Tableau has a steeper learning curve than Power BI, and there’s so much you can do with it that it can be overwhelming to new users. It’s been around for a long time though, and has a large user base. Makeover Monday is a good resource for practicing on real data sets, and Andy Kriebel’s live viz-building sessions are worth watching to learn from an expert.
Qlik: The quiet leader
Qlik Sense is Gartner’s third “leader”, crucially edging out Tableau on “completeness of vision”, but catastrophically lagging on “ability to execute”. It’s a surprise to find Qlik in this category, as it rarely comes up in conversation. I suspect that it’s more popular among big corps than start-ups, which may explain why I hear little about it within my bubble.
The standard pricing tier is a flat $30 per user, which - depending on your mix of user types - may work out similar to Tableau.
💲💲💲 Tier 3: Looker & Sisense
Looker (owned by Google) does not share public pricing, but their sales team has twice quoted me $3k per month (including ten users), then $50 per month per additional user. Looker is relatively user-friendly, and comes with a data modelling language called LookML, which allows you to define business logic in reusable chunks of code. Along with better version control and CI/CD support, this may give Looker the edge over Tableau and Power BI on developer experience at scale. At early stage though, while your team is still small and figuring out the basics, you probably don’t need this.
Sisense (formerly Periscope) is another expensive tool with opaque public pricing. For a fully managed instance, expect a quote of around $35k annually at entry-level, including one admin, one designer, and ten viewers (you may get more if you negotiate). Each additional designer costs $1k per year, and each additional viewer costs $450. It’s reportedly a difficult tool to implement, and Sisense will often provide a consultant to support with this. So, quite the investment.
Which one to choose?
Compared to other parts of the data stack, visualisation tools are the easiest to replace. While data warehouses and ELT tools benefit from heavy vendor lock-in, most BI resources in an early-stage business have a short shelf-life. Company focus, metrics, and data models are liable to change regularly, and dashboards are rebuilt or deprecated accordingly. If you decide to build the next version using a different tool, so be it. This is why it’s a mistake to treat scalability as a significant factor when selecting a BI tool, unless the team is already scaling. Choose whatever will give you the most value for money today, as this decision is reversible.

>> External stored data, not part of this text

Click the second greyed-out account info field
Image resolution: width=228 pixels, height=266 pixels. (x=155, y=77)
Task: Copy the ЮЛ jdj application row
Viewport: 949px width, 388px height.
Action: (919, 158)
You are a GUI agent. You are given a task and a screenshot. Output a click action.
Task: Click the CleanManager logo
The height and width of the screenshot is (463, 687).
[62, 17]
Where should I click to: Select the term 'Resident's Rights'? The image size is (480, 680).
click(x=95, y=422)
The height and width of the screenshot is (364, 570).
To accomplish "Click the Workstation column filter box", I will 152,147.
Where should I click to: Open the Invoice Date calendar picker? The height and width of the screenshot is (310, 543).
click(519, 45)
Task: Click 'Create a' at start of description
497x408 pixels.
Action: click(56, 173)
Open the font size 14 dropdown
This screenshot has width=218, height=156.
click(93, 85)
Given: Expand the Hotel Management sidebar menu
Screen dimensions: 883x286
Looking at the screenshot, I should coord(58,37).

Below, I’ve summarised the possible monthly cost at varying scales for all the tools mentioned above. The main caveat is that the ordering of tools by cost will vary based on your mix of developer and viewer licenses (e.g. Tableau might work out more expensive than Qlik, in some cases). Rates may also be negotiable as the number of licenses grows, so some of the L or XL tiers may end up cheaper than below.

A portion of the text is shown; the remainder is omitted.